At the beginning of September, 2020, WM Motor secured a huge financing deal worth 10 billion yuan ($1.44 billion). To date, twelve rounds of financing worth 35 billion yuan have been completed since its establishment. However, the bright moments passed quickly as pressure on WM Motor’s capital chain first appeared in 2021. The company did not launch any new vehicle throughout 2022 and its M7 model, originally planned to be released in last year, has been delayed. In Beijing, almost all of WM Motor’s offline stores were closed, and nearly half of the exhibition halls in Shanghai were closed. Some suppliers with whom WM Motor had fallen into arrears stopped supplying parts to the company while some logistics partners are now suing the company.
This year, WM Motor was caught up in salary reductions, layoffs and debt. As WM Motor began to default on employees’ wages, a large number of employees pulled banners into its factory in Hubei Province to ask for wages. On February 24, WM Motor stated that each department had determined the list of personnel who resumed work, and the rest of employees were forced to take unpaid leave. This move was regarded as a disguised layoff.
In an interview with China Entrepreneur, Freeman Shen confessed that he didn’t make outstanding enough products to attract users. “Since its establishment, WM Motor has wanted to build cars that everyone likes, such as Volkswagen and Toyota, but the cars of these brands are relatively mediocre. In the long run, WM Motor’s intelligence has not become its core advantage.”
Unlike William Li, He Xiaopeng and Li Xiang, founders of NIO, XPeng and Li Auto, Freeman Shen lacks the experience of starting a business and leading a company to go public. Shen, with experience in automobile manufacturing, discovered the tide of the EV-making at a very early stage, but was overtaken by rivals.

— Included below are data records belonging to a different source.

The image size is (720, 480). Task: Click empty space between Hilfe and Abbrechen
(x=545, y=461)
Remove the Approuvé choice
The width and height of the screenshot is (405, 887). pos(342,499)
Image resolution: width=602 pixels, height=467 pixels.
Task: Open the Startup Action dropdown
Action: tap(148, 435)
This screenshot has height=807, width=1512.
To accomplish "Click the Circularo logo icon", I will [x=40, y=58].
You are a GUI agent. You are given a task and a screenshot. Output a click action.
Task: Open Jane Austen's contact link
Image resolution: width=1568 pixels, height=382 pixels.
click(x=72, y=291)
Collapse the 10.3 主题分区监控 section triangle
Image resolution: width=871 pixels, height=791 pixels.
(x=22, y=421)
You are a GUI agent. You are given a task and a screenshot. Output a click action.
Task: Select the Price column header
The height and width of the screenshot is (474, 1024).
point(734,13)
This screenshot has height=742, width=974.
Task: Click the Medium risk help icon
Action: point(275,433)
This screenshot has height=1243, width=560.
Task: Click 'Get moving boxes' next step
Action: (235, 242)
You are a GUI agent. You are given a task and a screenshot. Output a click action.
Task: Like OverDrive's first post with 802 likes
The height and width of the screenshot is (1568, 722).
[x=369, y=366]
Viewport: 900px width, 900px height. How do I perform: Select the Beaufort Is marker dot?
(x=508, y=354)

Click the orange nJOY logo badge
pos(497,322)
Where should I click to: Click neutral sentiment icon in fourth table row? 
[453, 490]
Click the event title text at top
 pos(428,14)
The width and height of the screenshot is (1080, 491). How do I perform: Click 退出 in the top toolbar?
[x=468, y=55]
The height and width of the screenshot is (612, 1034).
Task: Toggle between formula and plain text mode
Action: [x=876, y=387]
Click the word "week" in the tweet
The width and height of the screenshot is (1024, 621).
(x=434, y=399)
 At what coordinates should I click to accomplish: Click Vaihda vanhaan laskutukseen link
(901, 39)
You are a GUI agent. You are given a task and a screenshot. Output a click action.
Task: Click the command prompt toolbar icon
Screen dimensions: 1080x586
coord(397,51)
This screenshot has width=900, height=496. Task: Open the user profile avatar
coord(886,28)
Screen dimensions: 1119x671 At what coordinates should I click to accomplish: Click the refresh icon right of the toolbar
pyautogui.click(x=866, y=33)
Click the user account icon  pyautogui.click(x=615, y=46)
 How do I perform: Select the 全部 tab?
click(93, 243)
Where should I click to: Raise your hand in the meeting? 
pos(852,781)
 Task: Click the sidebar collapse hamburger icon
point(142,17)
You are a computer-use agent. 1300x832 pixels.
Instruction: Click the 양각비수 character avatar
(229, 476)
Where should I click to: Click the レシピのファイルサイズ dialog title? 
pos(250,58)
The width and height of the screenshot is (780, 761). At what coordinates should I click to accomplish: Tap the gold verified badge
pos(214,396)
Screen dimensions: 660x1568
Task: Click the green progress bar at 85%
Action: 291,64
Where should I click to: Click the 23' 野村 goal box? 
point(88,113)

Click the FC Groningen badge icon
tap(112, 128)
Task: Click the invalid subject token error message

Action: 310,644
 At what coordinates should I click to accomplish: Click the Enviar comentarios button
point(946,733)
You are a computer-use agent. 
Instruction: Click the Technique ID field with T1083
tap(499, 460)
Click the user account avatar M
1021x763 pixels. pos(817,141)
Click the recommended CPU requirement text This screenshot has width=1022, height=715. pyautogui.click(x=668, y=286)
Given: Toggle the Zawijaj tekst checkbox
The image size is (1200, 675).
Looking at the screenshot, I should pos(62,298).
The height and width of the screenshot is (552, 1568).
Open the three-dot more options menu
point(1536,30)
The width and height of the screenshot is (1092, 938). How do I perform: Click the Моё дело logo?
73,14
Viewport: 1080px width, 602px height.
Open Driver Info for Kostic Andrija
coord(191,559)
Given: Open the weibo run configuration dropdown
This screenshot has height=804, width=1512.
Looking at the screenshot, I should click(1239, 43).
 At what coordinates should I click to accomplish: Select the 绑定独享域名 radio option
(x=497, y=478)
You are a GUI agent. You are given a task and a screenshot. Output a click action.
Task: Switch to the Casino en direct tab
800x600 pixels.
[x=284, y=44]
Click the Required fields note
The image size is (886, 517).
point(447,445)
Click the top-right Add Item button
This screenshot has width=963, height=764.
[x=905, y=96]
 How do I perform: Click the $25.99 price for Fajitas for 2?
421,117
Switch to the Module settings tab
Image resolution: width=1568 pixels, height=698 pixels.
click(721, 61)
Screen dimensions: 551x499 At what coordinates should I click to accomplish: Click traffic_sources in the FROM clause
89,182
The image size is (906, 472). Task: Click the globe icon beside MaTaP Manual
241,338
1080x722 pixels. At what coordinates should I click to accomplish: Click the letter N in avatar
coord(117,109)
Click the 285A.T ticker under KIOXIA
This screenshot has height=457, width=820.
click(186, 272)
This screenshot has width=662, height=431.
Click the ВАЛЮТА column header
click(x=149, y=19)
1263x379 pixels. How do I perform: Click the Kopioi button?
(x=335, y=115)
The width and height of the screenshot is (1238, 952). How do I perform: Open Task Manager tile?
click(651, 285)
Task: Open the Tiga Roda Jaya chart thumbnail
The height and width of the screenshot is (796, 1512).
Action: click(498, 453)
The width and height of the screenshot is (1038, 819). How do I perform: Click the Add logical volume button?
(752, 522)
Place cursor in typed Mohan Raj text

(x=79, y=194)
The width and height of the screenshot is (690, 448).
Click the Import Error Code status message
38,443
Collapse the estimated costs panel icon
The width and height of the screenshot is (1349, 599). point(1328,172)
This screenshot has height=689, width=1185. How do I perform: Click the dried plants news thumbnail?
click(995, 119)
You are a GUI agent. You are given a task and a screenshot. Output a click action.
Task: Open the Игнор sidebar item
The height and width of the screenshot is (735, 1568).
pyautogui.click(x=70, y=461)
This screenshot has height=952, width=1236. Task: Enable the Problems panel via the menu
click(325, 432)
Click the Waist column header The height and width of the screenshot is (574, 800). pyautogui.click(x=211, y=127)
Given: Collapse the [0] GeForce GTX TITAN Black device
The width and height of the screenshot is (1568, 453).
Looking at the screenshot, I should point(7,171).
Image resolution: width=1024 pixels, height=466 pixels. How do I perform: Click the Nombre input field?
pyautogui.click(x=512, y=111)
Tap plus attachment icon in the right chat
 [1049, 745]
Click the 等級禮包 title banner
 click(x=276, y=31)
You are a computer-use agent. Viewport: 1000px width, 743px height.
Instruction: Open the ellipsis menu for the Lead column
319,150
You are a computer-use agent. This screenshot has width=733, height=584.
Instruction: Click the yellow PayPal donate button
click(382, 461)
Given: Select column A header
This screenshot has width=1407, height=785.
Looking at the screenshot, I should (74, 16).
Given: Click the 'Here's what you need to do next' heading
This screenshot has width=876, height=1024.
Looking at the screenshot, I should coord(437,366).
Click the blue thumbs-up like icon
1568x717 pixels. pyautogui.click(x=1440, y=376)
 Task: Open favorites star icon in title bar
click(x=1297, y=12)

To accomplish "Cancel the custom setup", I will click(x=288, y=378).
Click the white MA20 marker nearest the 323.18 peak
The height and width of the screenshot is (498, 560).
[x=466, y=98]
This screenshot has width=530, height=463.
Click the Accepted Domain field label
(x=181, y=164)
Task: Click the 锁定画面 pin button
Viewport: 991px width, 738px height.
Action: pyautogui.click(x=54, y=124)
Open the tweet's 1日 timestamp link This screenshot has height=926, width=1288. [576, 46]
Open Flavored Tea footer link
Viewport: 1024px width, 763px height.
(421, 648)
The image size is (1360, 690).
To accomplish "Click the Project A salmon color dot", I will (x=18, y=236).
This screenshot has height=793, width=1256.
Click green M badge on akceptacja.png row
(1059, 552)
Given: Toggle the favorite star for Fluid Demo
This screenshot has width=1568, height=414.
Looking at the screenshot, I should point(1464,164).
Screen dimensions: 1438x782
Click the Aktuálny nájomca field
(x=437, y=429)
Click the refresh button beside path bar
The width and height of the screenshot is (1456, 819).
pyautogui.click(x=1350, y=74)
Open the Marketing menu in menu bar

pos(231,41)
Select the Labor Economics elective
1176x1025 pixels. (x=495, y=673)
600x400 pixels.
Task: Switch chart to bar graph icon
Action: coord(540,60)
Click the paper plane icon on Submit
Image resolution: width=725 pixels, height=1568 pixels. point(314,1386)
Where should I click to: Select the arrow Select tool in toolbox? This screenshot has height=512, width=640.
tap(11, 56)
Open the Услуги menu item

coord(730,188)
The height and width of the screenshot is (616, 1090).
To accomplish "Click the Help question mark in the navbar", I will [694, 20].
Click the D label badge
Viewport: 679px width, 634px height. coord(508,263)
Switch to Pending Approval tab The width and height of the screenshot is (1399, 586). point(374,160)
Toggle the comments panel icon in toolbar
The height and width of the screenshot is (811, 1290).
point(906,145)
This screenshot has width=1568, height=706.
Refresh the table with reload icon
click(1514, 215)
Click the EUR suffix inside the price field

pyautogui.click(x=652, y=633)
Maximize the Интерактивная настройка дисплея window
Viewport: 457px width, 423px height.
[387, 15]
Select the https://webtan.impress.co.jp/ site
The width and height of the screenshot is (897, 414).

Financial problems still present WM Motor with an uncertain future. According to its prospectus, at the end of March 2022, WM Motor had long-term loans of 6.67 billion yuan and short-term loans of 2.28 billion yuan. In April, the company borrowed two more loans from the bank, totaling 1 billion yuan, which needed to be repaid within two years. But there are some positive signs. At the end of last year, WM Motor’s subsidiary added a new shareholder, and its registered capital increased from 170 million yuan to 520 million yuan. The company is also now planning to go public through Apollo, a Hong Kong-listed company, but there is still some uncertainty surrounding the possible listing.